- [Selected text]:
Transition Edition with Tucker Carlson and Ana Marie Cox

Tucker Carlson and Ana Marie Cox
Daily Beast Contributors
Wednesday, January 7, 2009; 2:00 PM

Conservative MSNBC political correspondent and Daily Beast contributor Tucker Carlson and liberal Daily Beast contributor Ana Marie Cox were online Wednesday, Jan. 7 to dissect and debate the latest political developments in this post-election, pre-inauguration liminal time.

A transcript follows.


Ana Marie Cox: Greetings from the Joe Biden car of Amtrak's Acela. Good to be here. I will have to pop out early as we arrive at Union Station at 3. But until then, WE SHALL JOUST.


Washington, D.C.: Were other African Americans offered the job before Burris, but had the pride to turn it down? Does he really think he can overcome the debasement of accepting this tainted appointment and win a full term in 2 years? This defines wanting (and attaining office) in the worst way. To a GOP licking its wounds from 11/4, this whole farce must be like The Sting -- "It's not enough, but it's close."

- [Data section]:
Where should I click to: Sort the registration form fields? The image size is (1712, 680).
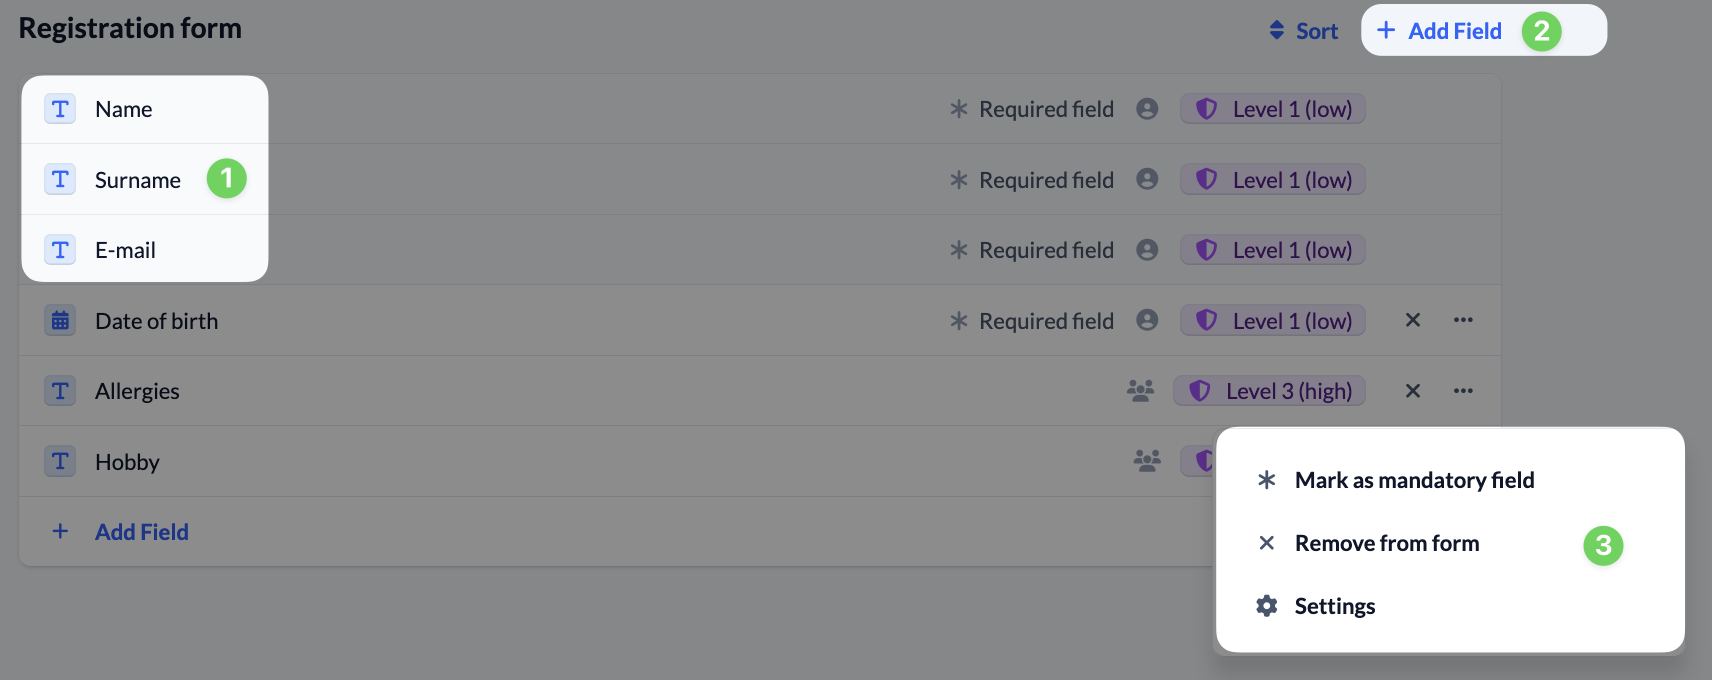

- [Problems to work on]:
(A) According to the transcript, at which station does Ana Marie Cox say her train will arrive at 3?
(B) Reproduce the passage of the transcript from "Transition Edition with" to "A transcript follows." word for word.

- [Answers per task]:
(A) Union Station

(B)
Transition Edition with Tucker Carlson and Ana Marie Cox

Tucker Carlson and Ana Marie Cox
Daily Beast Contributors
Wednesday, January 7, 2009; 2:00 PM

Conservative MSNBC political correspondent and Daily Beast contributor Tucker Carlson and liberal Daily Beast contributor Ana Marie Cox were online Wednesday, Jan. 7 to dissect and debate the latest political developments in this post-election, pre-inauguration liminal time.

A transcript follows.